Yesterday, the Supreme Court heard oral argument in Spokeo, Inc. v. Robins, No. 13-1339 (SCOTUSBlog page). The question presented is “Whether Congress may confer Article III standing upon a plaintiff who suffers no concrete harm, and who therefore could not otherwise invoke the jurisdiction of a federal court, by authorizing a private right of action based on a bare violation of a federal statute.” The case has been highlighted as one that potentially could have a significant impact on class action practice because many class actions involve claims in which the named plaintiff at least arguably did not suffer a concrete harm, and thus may not have standing to sue. The impact on insurance class actions is likely to be in circumstances where: (1) insurers are subject to regulation under federal statutes, such as the Fair Debt Collection Practices Act or Telephone Consumer Protection Act; (2) insurers are subject to state regulation, but the suit is brought in or removed to federal court; or (3) insurers are sued in state court, but the state jurisprudence on standing aligns itself with the Supreme Court’s Article III case law.
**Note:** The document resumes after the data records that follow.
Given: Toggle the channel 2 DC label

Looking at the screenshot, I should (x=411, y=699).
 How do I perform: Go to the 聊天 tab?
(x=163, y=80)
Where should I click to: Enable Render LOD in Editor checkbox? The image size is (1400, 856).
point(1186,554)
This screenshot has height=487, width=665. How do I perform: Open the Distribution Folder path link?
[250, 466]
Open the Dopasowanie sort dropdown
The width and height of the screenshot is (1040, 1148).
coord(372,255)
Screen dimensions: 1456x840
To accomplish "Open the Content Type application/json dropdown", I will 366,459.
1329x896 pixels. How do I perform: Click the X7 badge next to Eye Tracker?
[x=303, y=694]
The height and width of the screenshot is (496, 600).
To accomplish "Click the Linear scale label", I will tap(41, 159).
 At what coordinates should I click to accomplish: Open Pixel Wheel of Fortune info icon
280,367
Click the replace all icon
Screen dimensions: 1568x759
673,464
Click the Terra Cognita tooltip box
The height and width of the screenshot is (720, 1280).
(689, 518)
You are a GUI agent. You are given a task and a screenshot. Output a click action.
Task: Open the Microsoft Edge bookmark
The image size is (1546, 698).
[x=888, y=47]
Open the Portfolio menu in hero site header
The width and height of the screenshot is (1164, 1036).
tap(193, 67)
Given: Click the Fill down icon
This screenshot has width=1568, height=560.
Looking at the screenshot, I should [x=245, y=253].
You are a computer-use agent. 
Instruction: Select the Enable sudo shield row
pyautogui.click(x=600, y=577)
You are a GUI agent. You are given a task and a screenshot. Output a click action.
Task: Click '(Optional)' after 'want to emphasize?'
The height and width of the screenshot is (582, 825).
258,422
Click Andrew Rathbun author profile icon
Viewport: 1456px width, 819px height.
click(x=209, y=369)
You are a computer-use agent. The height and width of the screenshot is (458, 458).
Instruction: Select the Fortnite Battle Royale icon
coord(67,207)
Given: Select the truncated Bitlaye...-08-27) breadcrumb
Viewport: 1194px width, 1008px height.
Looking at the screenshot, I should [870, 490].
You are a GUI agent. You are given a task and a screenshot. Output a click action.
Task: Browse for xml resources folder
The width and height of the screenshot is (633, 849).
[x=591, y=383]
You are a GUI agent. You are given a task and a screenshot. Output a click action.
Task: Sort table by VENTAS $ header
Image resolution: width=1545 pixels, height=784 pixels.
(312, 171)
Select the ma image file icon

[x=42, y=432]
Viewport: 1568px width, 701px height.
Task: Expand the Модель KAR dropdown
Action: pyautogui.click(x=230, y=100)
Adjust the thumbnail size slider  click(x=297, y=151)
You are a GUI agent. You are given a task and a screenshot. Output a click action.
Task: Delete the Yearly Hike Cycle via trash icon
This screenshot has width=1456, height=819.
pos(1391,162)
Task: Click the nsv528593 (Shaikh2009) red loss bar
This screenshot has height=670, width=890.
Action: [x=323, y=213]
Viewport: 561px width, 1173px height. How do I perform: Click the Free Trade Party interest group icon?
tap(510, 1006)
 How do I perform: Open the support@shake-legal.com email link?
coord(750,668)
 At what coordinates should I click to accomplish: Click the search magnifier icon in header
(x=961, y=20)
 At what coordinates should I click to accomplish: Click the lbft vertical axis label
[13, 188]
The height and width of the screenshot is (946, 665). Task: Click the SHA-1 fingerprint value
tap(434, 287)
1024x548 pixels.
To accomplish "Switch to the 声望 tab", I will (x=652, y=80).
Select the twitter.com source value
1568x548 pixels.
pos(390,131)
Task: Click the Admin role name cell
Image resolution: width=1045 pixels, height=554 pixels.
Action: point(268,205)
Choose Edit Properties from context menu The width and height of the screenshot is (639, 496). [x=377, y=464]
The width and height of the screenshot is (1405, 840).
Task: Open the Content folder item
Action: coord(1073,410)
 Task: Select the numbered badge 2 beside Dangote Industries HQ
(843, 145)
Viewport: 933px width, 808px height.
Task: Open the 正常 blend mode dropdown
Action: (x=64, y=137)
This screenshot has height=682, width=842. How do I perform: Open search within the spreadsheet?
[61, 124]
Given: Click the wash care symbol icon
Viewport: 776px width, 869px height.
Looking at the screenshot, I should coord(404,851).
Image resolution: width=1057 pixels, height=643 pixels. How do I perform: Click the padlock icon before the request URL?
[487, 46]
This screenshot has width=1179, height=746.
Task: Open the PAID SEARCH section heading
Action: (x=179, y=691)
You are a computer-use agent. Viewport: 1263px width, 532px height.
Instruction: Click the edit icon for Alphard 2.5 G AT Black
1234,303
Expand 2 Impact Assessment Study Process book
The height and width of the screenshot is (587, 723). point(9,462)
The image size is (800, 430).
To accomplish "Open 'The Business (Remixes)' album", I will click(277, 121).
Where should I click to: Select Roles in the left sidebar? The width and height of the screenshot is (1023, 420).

Based on my review of the oral argument transcript, the Justices were most concerned about where to draw the line. The case involves allegations that the defendant violated the Fair Credit Reporting Act by publishing personal information about the plaintiff that was grossly inaccurate, but the plaintiff could not identify particularized harm that he suffered beyond the publication of inaccurate information (which may or may not have been seen by anyone). The Ninth Circuit concluded that Congress could, in this context, essentially create standing by statute.

The Court seemed to be largely in agreement that there has to be some concrete harm beyond a mere statutory violation, and thus that the Ninth Circuit’s opinion was incorrect or not well-written in at least some respects. The Justices appeared to disagree about whether, on the allegations in this case (which was decided on a motion to dismiss), there is a harm sufficient to confer standing. Andrew Pincus, arguing for the defendant, asserted that the plaintiff would need to show that something happened to his credit or with an employment opportunity. Justice Kagan responded “that’s a really hard thing to do,” and suggested that it should be sufficient merely that someone was inaccurately represented in a credit report. Justice Breyer appeared to agree with that. Pincus later pointed out how an amicus brief detailed how actual harm can be shown. Justice Kennedy suggested that in the Internet age there “has to be some real injury” in this type of circumstance, and that perhaps Congress was holding credit agencies to a higher standard.  Chief Justice Roberts suggested that “you have to look at whether the plaintiffs have been injured in fact, and that some plaintiffs will be able to proceed if they can make that showing and others may not.” He noted that “the requirement of a case or controversy . . . has always been recognized as at the core of Article III jurisdiction. And we have a legion of cases that say you have to have actual injury.” Justice Breyer seemed to indicate that he read the Fair Credit Reporting Act as requiring a showing that false information was published, not merely that there was a bad practice by the defendant. He later suggested that the statute would need to be construed in that manner to save its constitutionality. Justice Alito asked about whether there was any indication that anyone actually searched the defendant’s database for information about the plaintiff (there was not). He suggested that, in the absence of such a showing, any harm would be speculative. Justice Sotomayor, however, took the view that “I think the breach of any legal right you’re given . . . gives Article III jurisdiction” and “[t]here is a difference between that and whether you’re within the zone of interest of a statute.” That view, however, did not appear likely to command a majority.

My prediction is that this case will be a close call, possibly a 5-4 decision. The decision might turn on the language of the statute at issue and the specific allegations here more than on the broader constitutional principles of standing. If that is the case, it won’t be a blockbuster decision. But you never know.